Dataset entries
::::::::

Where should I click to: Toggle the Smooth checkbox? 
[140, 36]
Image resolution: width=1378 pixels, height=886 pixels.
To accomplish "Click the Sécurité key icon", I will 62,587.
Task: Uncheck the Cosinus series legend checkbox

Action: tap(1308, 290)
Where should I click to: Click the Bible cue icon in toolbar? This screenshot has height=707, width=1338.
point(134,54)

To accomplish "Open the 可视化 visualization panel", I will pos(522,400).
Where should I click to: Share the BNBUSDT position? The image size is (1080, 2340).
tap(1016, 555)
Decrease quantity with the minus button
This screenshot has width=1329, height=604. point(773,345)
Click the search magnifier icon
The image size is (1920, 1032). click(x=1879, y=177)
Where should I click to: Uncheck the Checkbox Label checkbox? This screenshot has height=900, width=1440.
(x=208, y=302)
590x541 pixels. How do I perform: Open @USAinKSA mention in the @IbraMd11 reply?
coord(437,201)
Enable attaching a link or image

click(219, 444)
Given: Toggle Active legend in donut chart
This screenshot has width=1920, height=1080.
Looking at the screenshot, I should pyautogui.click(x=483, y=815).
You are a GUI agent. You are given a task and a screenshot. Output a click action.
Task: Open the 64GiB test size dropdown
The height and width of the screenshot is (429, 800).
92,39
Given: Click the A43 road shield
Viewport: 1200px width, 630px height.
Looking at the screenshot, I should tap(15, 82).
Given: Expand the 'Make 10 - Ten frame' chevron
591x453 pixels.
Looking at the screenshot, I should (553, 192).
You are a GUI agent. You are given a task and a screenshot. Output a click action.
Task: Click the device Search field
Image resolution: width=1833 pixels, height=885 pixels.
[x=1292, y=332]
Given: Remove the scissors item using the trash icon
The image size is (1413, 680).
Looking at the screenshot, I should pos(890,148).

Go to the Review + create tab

::::::::

#### Exercise instructions:
Output nothing but the lines from the one with "Viewport: 1200px width, 630px height." through the last line above, each exactly as it stands.

#### Worked solution:
Viewport: 1200px width, 630px height.
Looking at the screenshot, I should tap(15, 82).
Given: Expand the 'Make 10 - Ten frame' chevron
591x453 pixels.
Looking at the screenshot, I should (553, 192).
You are a GUI agent. You are given a task and a screenshot. Output a click action.
Task: Click the device Search field
Image resolution: width=1833 pixels, height=885 pixels.
[x=1292, y=332]
Given: Remove the scissors item using the trash icon
The image size is (1413, 680).
Looking at the screenshot, I should pos(890,148).

Go to the Review + create tab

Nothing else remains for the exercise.